Dominic Costabir, director of the Hospitality Training Institute, which conducts training programmes for the hospitality and allied industries, notes that working conditions in retail can be easier than the gruelling physicality of a restaurant. “A person who would’ve worked as a waiter now prefers working in a shop because they don’t have to work long hours, they don’t have to work shifts,” he said. “It’s a nine-to-five job that doesn’t involve any heavy work.”
However, older restaurants like Paradise in Colaba or Gypsy Chinese near Shivaji Park have not been affected by the crisis.
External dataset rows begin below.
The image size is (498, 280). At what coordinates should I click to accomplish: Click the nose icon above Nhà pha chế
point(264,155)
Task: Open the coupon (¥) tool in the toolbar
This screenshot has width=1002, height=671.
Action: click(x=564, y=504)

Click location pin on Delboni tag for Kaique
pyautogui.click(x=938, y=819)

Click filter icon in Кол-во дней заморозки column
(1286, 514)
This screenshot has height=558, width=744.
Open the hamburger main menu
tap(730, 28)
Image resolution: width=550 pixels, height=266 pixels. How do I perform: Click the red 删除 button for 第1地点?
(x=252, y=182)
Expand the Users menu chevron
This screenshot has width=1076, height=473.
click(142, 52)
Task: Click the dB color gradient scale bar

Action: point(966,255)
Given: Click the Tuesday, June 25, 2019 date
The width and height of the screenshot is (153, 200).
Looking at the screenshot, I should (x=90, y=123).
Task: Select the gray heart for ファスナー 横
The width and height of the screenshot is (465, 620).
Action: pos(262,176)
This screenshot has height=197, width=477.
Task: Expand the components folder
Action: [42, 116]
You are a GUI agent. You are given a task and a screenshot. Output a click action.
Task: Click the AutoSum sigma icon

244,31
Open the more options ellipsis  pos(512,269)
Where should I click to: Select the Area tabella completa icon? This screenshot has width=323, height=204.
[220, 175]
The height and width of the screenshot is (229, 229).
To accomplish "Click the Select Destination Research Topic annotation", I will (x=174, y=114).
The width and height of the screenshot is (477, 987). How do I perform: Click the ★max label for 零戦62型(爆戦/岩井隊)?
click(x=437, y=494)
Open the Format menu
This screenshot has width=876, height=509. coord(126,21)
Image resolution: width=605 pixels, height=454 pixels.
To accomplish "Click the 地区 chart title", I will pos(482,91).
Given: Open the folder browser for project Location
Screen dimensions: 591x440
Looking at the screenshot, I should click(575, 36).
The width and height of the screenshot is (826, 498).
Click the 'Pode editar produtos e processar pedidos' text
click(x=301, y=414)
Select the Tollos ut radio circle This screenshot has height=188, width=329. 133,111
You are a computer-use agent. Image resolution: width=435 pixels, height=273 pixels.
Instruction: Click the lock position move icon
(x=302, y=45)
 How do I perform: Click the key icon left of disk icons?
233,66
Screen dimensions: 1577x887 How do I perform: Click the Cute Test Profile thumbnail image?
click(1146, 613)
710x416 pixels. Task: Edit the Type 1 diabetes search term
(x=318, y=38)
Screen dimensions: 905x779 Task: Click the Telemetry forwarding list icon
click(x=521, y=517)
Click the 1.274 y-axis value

Rahul Limaye, the owner of Gypsy Chinese, said that nearly 70 per cent of his staff has been with him from the time that he opened 25 years ago. The reason his staff have remained isn’t the money, he said. “My staff is not very highly paid and yet I have never had a problem,” he said. “That’s because I’m always accessible to everyone, right from the sweeper to the manager.” The relationship between owners and employees underwent a change in the late eighties due to union pressures. Many restaurateurs refused to make their staff permanent, preferring to give them a break every three months. This saved owners the cost of paying statutory dues such as gratuity, provident fund, medical and leave travel allowance. However, Limaye makes sure that everyone gets their proper dues, and when necessary, even advances soft loans for weddings or other personal expenses.
At Paradise, Mehru Kadkhodai treats her staff like family. “My husband and I didn’t want to take on a partner, so we treat our staff as partners,” she said. Most of her waiters who started with her when the restaurant opened in 1952 stayed on until they retired or passed away. Among the loyalists are Pudanik Naik and Boju Poojari, who have been with Paradise for 30 years.
Unlike New York, where heavy investments are made in training and constantly ensuring high service standards, few restaurants in Mumbai pay quite as much attention to their waiters. New York restaurateurs like Floyd Cardoz at Tabla encourage their waiters to eat at other high-end restaurants, so that they get a sense of their competitors’ standards.
Costabir believes that the restaurant industry shares blame for the shortfall. Instead of a concerted sector-wide effort to develop training programmes and courses that will produce large numbers of staff, individual organisations prefer to give employees on-the-job training. None of the restaurant bodies like the Association of Restaurants and Hotels or the Federation of Hotel and Restaurant Associations of India are interested in putting together waiter-training programmes.
Tandon is one of the few restaurateurs who trained his staff before opening his fine dining Asian restaurant Seijo and the Soul Dish in 2004. “We’d have management mentoring programmes at the shop- floor level every day. We had people from other hotels, other leading restaurants coming to talk to them,” he said. “ For three months, they’d have management training for three hours and service training for three hours during which period they received a full salary, but no tips.” Despite this, three of his staff members left to join a new five-star hotel when they learnt that his restaurant’s opening was slightly delayed.
The pressing issue at the moment is not about finding new people, but about retaining trained staff, said Tandon and Limaye. Earlier generations of waiters, being mostly illiterate, had few job options, but workers today can choose from a variety of service-related opportunities. Waiters’ salaries are steadily increasing, but standalone restaurants like Lemon Grass and Mocha believe it is important to have Human Resources teams that chart out growth opportunities and regular training programmes. Even though Tandon believes that the retail bubble will soon burst and salaries will be rationalised, low wages and long working hours for waiters will also become a thing of the past.